13.11.2023, 18:28

Anayasayı bir kere delmekle bir şey olmaz!

Başlıktaki söz Başbakan Turgut Özal’a ait. 1'nci körfez savaşı esnasında ABD ye hava sahasının açılmasının Anayasa’ya aykırı olduğu eleştirilerine, “Anayasayı bir kere delmekle bir şey olmaz” diyerek gelecekte kendisini örnek alacaklara Anayasayı delmenin yolunu açmıştır.

Ve bu açıktan giderek Anayasa pek çok defa delinmiş ve Cumhurbaşkanı Erdoğan gazeteci Can Dündar’ın Mit tırları davasında AYM nin tahliye kararı üzerine “…onu kabul etmek durumunda değilim, bunu çok açık net söyleyeyim ve verdiği karara da uymuyorum, saygı da duymuyorum…” sözleriyle bu yolda yürüyeceğini ifade etmiştir.

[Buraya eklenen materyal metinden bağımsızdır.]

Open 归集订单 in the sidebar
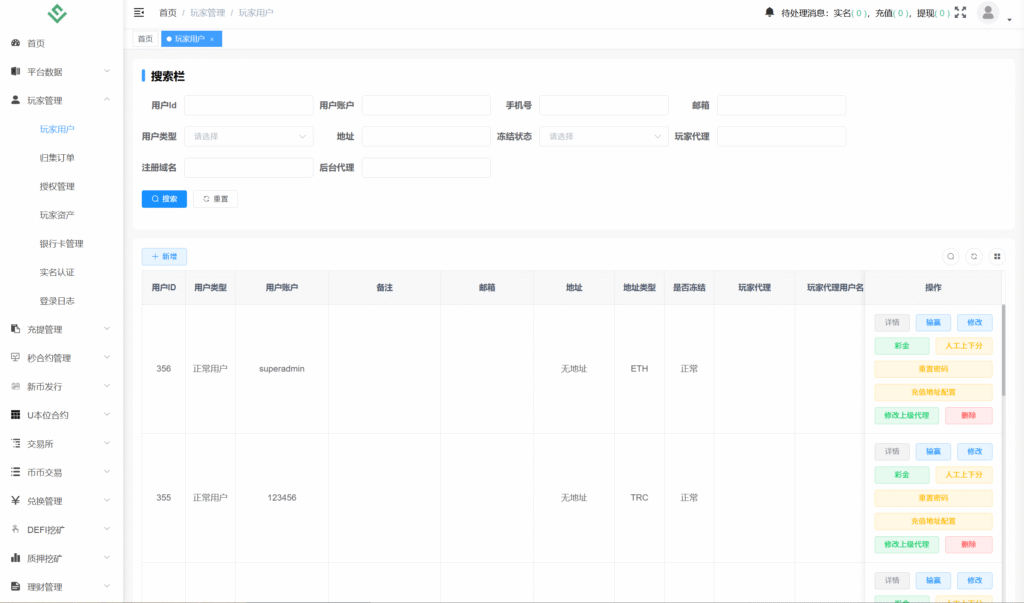 [57, 158]

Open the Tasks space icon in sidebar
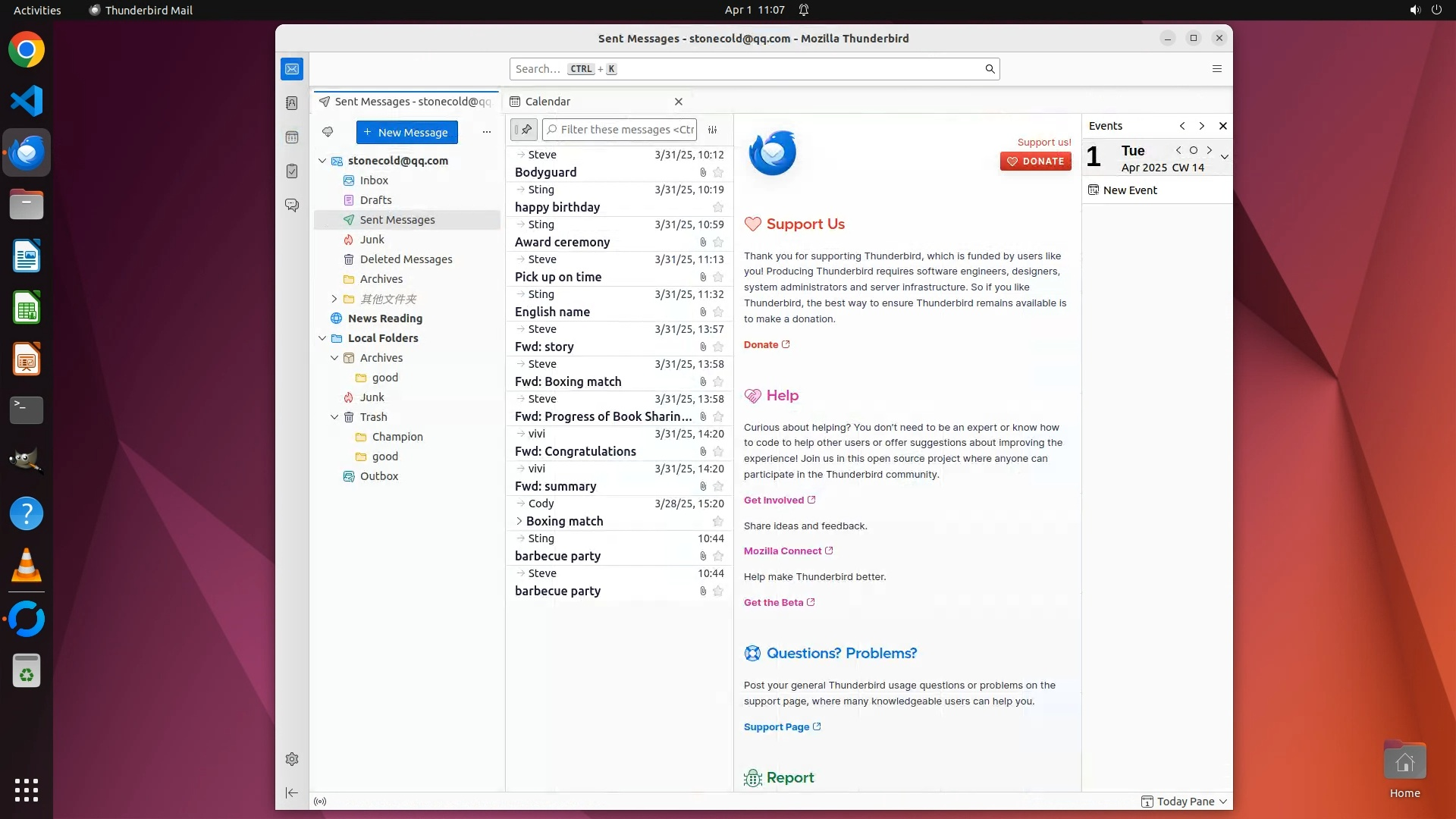tap(292, 171)
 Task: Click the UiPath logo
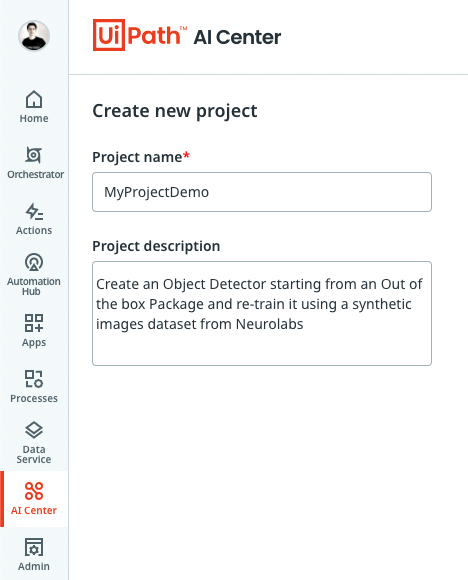pos(139,35)
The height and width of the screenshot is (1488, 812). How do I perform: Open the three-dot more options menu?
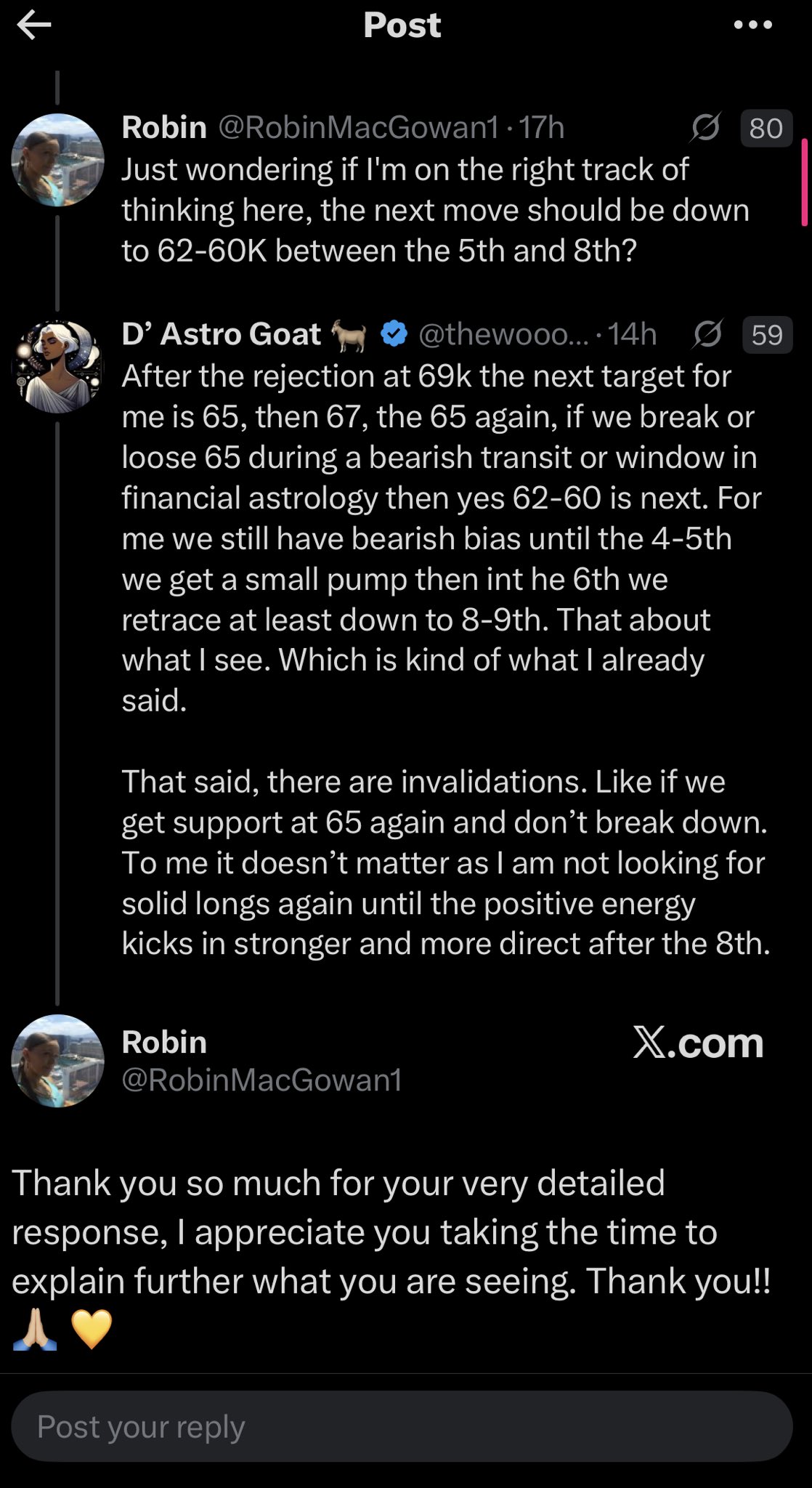[x=752, y=25]
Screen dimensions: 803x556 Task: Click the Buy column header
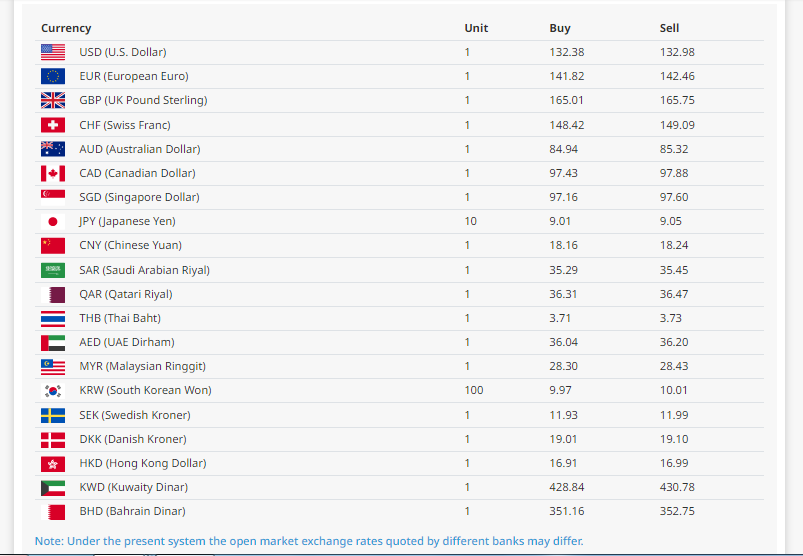pos(560,28)
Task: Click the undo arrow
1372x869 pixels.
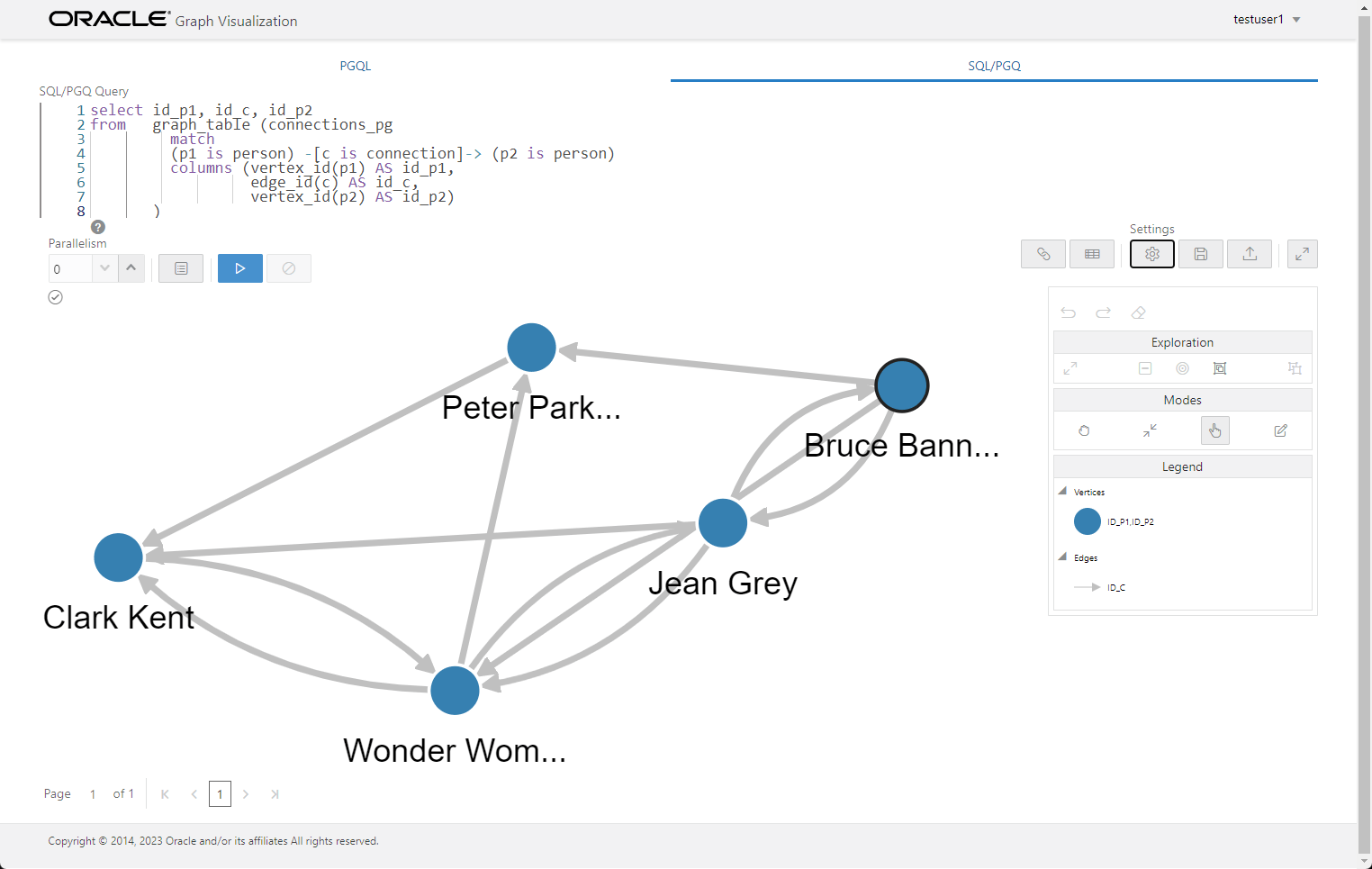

Ancak AYM nin Anayasanın 101 nci maddesine aykırı olarak Cumhurbaşkanlığına 3ncü kez aday gösterilmesi kararına uymuş ve saygıda göstererek anayasayı bir kez daha delmekle bir şey olmayacağını ama Cumhurbaşkanı olunabileceğini göstermiştir…

İşte bu karar ve sıradanlaşan anlayıştan sonra Anayasa’ya bir darbede Yargıtay tarafından vurulmuştur.

– Anayasa Mahkemesi, Gezi Parkı davasında 18 yıl hapse mahkûm edildikten sonra milletvekili seçilen avukat Can Atalay için hak ihlali kararı vermiş ve mahkeme oy çokluğuyla Atalay’ın tahliyesine hükmetmişti. Karar uygulanması için 13’üncü Ağır Ceza Mahkemesine gönderilmiş ancak mahkeme;

Anayasanın 11 nci maddesi (Anayasa hükümleri, yasama, yürütme ve yargı organlarını, idare makamlarını ve diğer kuruluş ve kişileri bağlayan temel hukuk kurallarıdır.) ve 153ncü maddesi (Anayasa Mahkemesinin kararları kesindir… Anayasa Mahkemesi kararları Resmî Gazetede hemen yayımlanır ve yasama, yürütme ve yargı organlarını, idare makamlarını, gerçek ve tüzelkişileri bağlar.) hükümleri gereği sanığı tahliye etmek yerine Anayasayı ihlal ederek dosyayı Yargıtay’a göndermişti.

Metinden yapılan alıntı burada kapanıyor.